Director Louis Freeh wants black women in the FBI because many are skilled professionals. The Bureau is committed to recruiting them. Unfortunately, its hiring strategy is flawed and has failed to produce. It should be changed, which is why I wrote the article.
Lqost Islands," by Richard Rubin (February Atlantic), is, at least in part, inaccurate and unfair. Claims to islands in the Central Pacific that were allegedly misplaced by the State Department were, in fact, relinquished by the United States in a 1979 treaty with Kiribati. For the most part the U.S. claims were based on the Guano Act of 1856. Prior to Kiribati's independence, both the United States and the United Kingdom claimed the islands; the United States used Canton and Enderbury Islands for missile tracking, and both nations used Christmas Island to test nuclear bombs.

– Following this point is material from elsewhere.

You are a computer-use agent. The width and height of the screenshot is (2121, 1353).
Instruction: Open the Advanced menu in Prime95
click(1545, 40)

In 1979 I led the U.S. delegation that negotiated the treaty covering the fourteen islands in the Line and Phoenix groups in Kiribati. In addition to State Department representatives, the delegation included representatives of the Defense Department, the Commerce Department, the State of Hawaii, and the U.S. Territory of Samoa. We also consulted with Congress and the American tuna industry in drafting the treaty, which I signed in 1979.
Much to the joy of a few fringe groups like State Department Watch, a small group of conservative senators held up ratification for four years despite the overwhelming support of the Reagan Administration. Finally, in 1983, the disputed-islands treaties, including the U.S.-Kiribati Treaty, passed the Senate by a vote of 94-4. The treaty came into force on September 23, 1983.
William Bodde Jr.
United States Ambassador (ret.)
Chevy Chase, Md.
Richard Rubin replies:
I thank the ambassador for his letter, and although my piece was intended merely to present, not to settle, the controversy over who can rightfully claim these territories, I will gladly pass on this information to the concerned parties at the State Department—if I can figure out who they are.

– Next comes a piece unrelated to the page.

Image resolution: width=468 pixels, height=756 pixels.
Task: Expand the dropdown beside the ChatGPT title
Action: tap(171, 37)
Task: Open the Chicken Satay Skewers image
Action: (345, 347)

That Japan has the testicular fortitude to honor its World War II soldiers in spite of today's political correctness is to be applauded ("The Kamikazes Rise Again," by Murray Sayle, March Atlantic). But for Sayle to compare a government-financed sculpture of a jaunty young kamikaze pilot to a weathered statue of a humbled Confederate soldier is an uninformed attempt to link a states'-rights initiative with expansionist, imperialist totalitarianism. To further impugn Confederate submariners on the CSS Hunley, by linking their unselfish bravery to suicidal pilots, is an even greater insult to the memory of those Confederate sailors.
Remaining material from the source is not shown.